== DATA TO EXAMINE ==

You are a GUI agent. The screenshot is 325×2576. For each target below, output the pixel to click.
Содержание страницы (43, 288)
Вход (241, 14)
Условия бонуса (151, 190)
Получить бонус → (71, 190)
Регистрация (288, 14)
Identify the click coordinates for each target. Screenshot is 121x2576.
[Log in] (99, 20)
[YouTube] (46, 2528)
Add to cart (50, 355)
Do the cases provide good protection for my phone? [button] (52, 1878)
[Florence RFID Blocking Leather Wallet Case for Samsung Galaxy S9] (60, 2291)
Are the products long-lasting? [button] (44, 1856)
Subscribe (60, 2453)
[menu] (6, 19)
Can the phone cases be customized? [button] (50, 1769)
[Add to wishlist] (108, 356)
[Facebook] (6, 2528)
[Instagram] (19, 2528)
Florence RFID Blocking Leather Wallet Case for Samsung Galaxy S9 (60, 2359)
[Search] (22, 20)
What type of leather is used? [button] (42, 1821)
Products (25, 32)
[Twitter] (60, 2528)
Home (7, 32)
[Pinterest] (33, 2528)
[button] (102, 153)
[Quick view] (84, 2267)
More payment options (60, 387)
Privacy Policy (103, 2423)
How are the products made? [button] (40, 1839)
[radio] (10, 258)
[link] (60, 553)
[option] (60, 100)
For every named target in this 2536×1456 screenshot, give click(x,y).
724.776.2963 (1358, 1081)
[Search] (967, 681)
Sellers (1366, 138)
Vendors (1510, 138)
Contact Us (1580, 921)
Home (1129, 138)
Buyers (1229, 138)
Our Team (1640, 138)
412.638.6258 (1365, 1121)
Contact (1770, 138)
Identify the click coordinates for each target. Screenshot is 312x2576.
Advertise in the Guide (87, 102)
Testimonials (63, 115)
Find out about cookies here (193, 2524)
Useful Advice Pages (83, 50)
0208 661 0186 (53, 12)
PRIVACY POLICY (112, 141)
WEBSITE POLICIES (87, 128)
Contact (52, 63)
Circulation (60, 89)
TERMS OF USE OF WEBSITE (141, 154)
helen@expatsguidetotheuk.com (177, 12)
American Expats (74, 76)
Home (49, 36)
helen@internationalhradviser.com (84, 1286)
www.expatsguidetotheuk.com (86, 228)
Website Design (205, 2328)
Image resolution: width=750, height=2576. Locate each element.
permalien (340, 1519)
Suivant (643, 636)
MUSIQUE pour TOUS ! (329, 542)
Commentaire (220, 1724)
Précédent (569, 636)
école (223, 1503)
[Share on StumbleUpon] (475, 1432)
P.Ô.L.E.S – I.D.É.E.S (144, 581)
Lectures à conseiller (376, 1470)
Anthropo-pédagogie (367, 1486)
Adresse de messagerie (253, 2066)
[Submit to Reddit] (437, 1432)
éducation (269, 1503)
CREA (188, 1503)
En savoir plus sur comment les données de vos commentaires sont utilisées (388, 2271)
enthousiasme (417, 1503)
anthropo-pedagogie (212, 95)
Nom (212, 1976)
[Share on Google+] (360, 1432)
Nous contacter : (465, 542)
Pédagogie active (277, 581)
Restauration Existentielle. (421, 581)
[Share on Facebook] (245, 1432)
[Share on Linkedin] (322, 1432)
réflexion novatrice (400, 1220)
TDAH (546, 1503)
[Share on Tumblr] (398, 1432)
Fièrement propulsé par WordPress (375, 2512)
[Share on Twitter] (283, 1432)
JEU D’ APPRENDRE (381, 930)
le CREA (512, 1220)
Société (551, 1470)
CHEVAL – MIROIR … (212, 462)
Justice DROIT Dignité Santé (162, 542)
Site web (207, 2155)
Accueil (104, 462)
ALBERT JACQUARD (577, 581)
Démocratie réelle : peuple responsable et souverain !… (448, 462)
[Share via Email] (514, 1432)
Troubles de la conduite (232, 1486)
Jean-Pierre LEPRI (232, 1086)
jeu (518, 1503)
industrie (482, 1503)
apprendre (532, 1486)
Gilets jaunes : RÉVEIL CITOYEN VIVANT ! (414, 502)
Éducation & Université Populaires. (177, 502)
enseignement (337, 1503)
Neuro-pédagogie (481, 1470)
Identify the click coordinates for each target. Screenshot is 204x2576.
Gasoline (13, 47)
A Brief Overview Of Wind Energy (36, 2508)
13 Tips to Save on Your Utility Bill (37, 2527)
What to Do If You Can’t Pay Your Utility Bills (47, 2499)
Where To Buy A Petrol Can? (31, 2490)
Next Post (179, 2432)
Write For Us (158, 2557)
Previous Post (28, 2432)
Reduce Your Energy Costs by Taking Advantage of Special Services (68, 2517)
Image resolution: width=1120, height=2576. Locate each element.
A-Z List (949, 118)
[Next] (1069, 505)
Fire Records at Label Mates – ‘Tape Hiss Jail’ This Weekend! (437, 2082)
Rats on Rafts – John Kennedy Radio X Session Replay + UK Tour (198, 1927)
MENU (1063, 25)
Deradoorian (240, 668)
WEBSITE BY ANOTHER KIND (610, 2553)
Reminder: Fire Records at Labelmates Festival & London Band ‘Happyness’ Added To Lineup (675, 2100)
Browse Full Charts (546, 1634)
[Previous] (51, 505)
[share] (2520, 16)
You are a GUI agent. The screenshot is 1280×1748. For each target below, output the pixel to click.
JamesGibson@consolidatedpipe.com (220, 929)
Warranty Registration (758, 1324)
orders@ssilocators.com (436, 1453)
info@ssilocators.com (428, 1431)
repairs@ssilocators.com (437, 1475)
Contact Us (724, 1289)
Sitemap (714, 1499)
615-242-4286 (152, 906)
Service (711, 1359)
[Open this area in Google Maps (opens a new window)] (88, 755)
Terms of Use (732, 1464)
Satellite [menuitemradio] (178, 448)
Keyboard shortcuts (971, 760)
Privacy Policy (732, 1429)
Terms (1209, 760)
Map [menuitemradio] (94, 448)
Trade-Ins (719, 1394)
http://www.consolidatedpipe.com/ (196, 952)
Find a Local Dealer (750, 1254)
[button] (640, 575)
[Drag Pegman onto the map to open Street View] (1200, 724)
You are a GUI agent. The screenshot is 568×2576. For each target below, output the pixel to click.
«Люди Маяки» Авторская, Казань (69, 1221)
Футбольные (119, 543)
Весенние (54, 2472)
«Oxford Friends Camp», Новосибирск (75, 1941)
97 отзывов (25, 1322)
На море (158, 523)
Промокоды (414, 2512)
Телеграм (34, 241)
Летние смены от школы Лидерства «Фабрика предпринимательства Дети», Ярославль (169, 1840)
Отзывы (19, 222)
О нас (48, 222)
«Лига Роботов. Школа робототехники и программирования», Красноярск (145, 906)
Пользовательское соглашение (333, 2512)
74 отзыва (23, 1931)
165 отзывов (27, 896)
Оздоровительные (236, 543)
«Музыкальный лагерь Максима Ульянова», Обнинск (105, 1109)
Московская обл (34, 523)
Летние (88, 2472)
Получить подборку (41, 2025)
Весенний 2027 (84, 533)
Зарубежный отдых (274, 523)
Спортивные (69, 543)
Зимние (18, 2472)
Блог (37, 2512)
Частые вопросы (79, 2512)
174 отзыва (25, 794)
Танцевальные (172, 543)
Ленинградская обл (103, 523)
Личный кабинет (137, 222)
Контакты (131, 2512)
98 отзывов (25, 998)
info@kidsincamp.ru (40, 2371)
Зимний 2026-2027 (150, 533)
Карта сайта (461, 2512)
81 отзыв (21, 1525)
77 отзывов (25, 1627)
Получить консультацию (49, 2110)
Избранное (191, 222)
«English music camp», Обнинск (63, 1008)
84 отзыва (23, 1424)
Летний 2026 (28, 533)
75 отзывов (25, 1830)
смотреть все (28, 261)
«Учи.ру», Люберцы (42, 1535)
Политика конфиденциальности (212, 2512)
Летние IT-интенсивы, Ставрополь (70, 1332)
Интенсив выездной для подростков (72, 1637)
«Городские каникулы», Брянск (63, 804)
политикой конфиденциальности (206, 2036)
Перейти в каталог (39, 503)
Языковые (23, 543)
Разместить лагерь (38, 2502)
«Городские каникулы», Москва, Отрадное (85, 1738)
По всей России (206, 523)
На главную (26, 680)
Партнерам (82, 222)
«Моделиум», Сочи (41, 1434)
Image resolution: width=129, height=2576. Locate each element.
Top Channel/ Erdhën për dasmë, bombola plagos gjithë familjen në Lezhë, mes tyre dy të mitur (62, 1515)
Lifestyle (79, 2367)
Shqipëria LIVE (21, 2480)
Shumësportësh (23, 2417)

===

EXERCISE AIM: Among the records above, repeat exactly the line with "75 отзывов (25, 1830)", the line with "Разместить лагерь (38, 2502)", and every line in between, and only those.

SOLUTION TO THE EXERCISE:
75 отзывов (25, 1830)
смотреть все (28, 261)
«Учи.ру», Люберцы (42, 1535)
Политика конфиденциальности (212, 2512)
Летние IT-интенсивы, Ставрополь (70, 1332)
Интенсив выездной для подростков (72, 1637)
«Городские каникулы», Брянск (63, 804)
политикой конфиденциальности (206, 2036)
Перейти в каталог (39, 503)
Языковые (23, 543)
Разместить лагерь (38, 2502)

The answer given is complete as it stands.